• Task requirements: With pictures left out, extract every line between the start of the records below and the line holding "Task: Run the second Range code example", inclusive.

Saved entries:
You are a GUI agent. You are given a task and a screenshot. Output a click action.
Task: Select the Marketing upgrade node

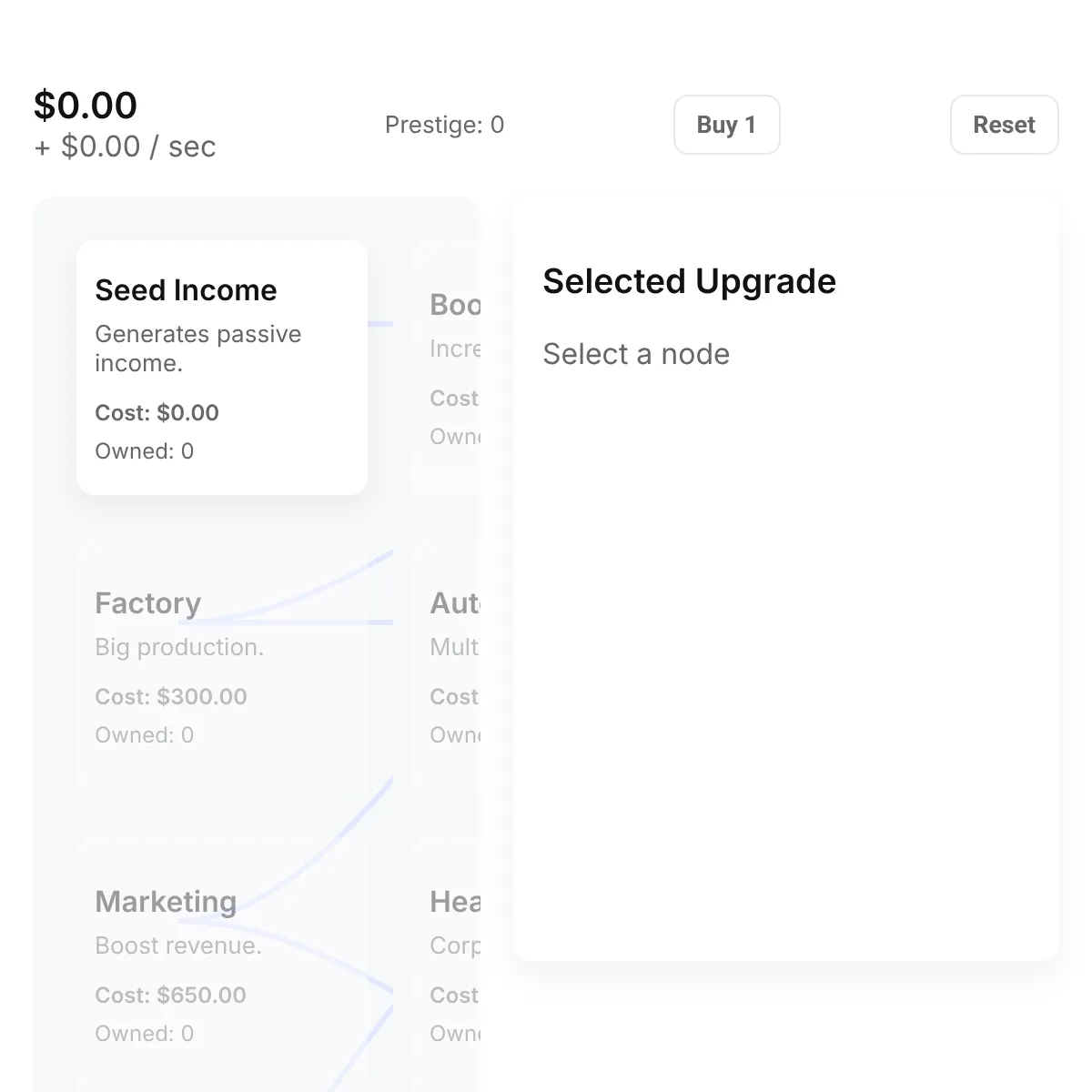(x=222, y=965)

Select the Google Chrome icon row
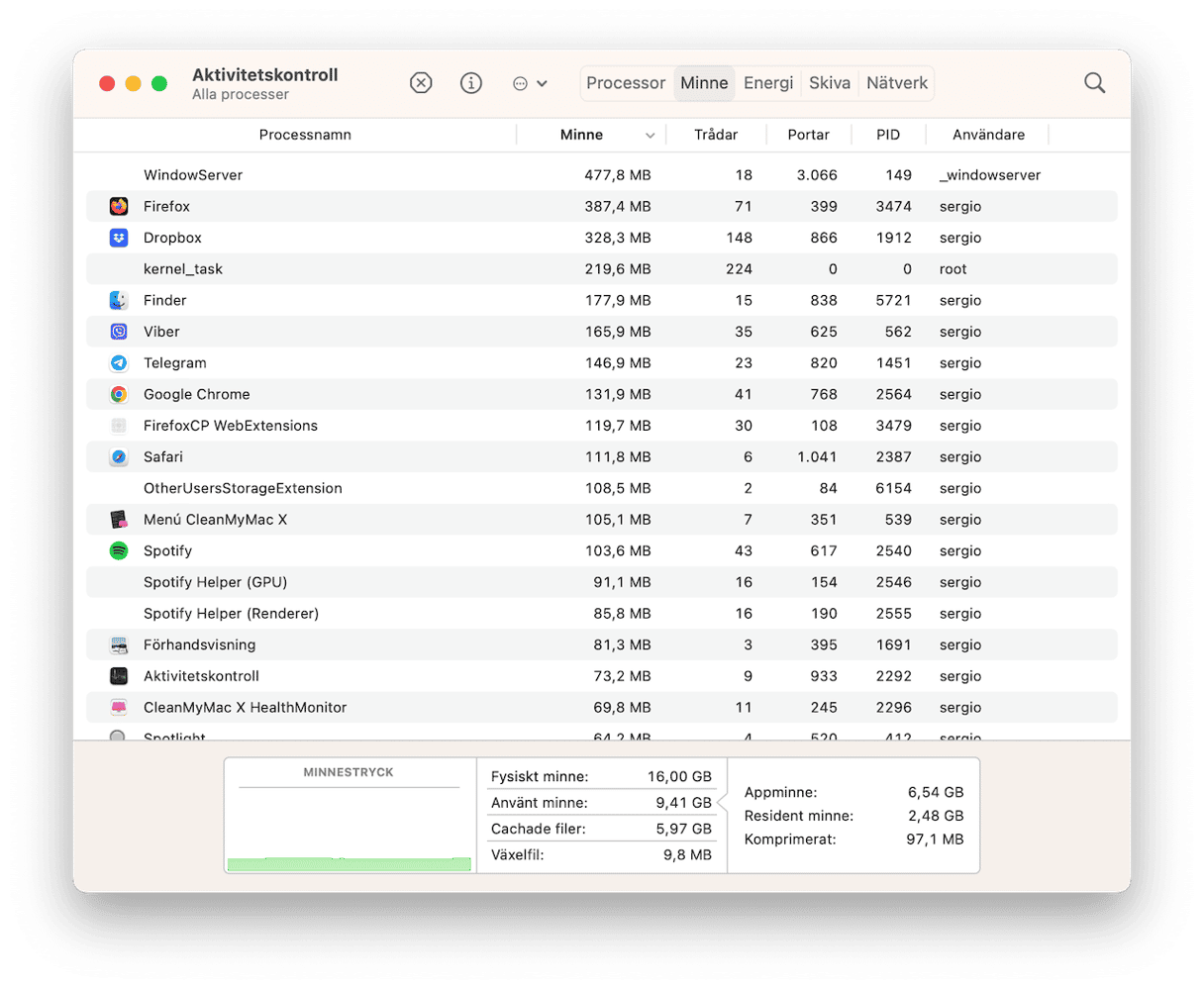[119, 394]
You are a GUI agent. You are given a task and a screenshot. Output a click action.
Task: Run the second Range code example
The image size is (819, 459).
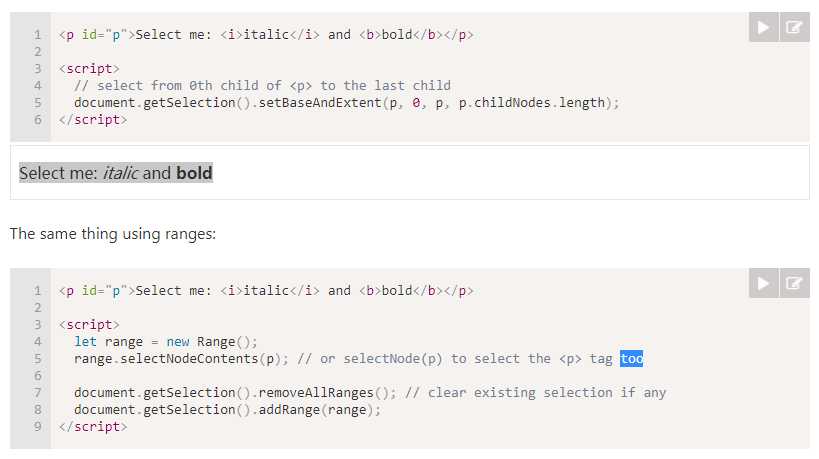point(764,283)
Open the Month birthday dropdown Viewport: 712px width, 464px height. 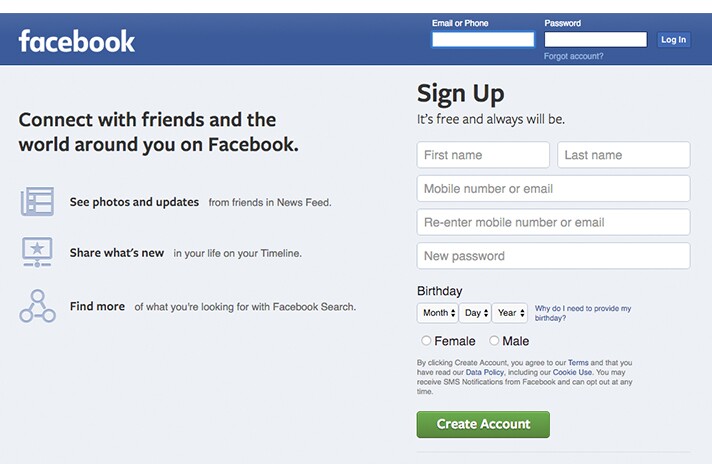[437, 313]
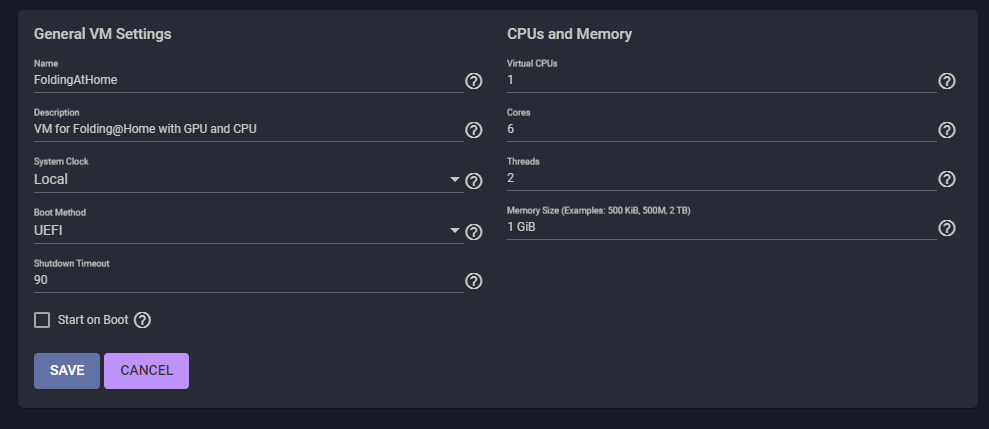Open help tooltip for Threads
The width and height of the screenshot is (989, 429).
point(947,179)
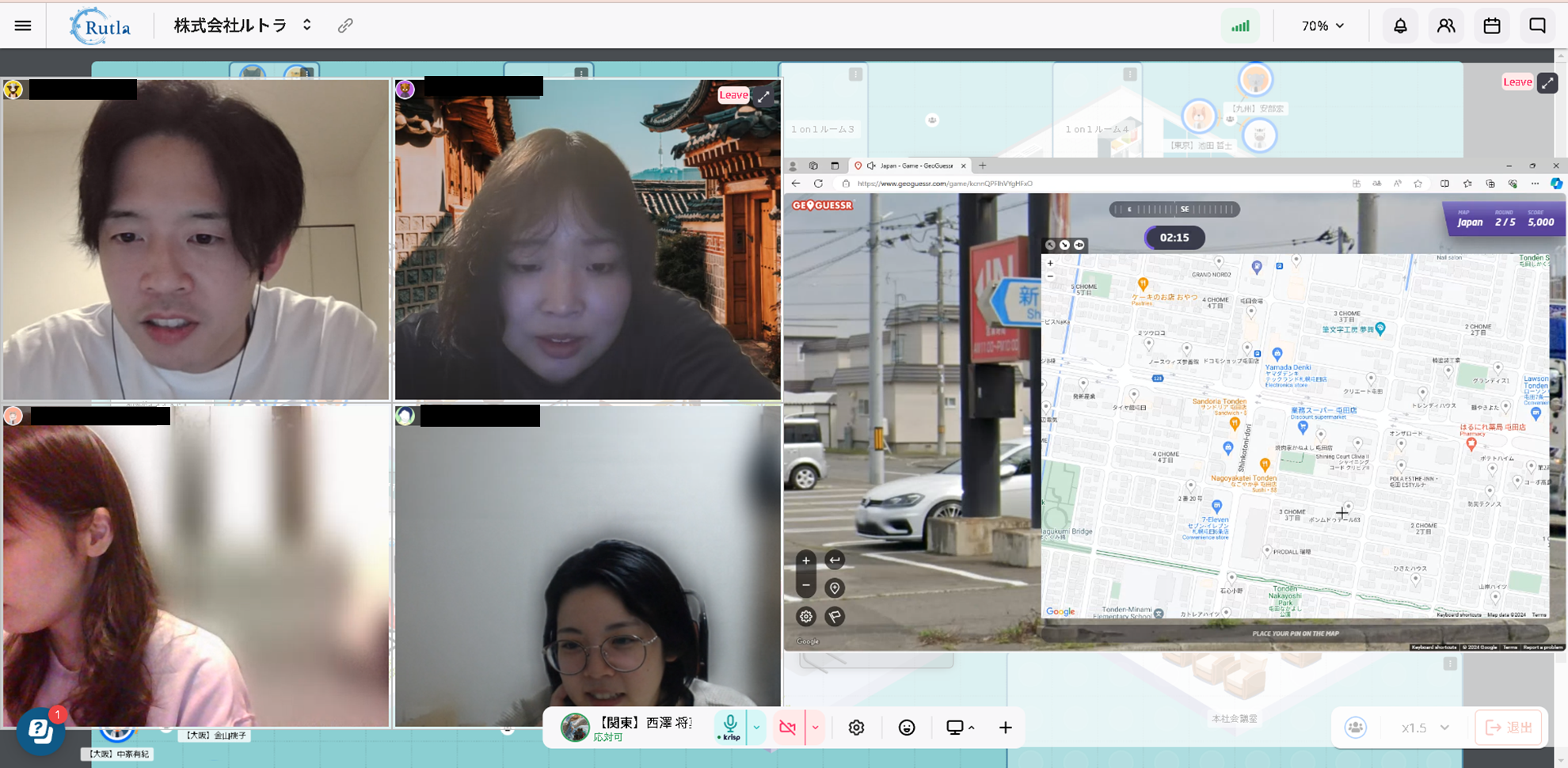
Task: Open the chat messages icon
Action: (x=1538, y=25)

• Completed task:
You are a GUI agent. You are given a task and a screenshot. Output a click action.
Task: Select the Marketing upgrade node

(x=222, y=965)

Select the Google Chrome icon row
[119, 394]
You are a GUI agent. You are given a task and a screenshot. Output a click action.
Task: Run the second Range code example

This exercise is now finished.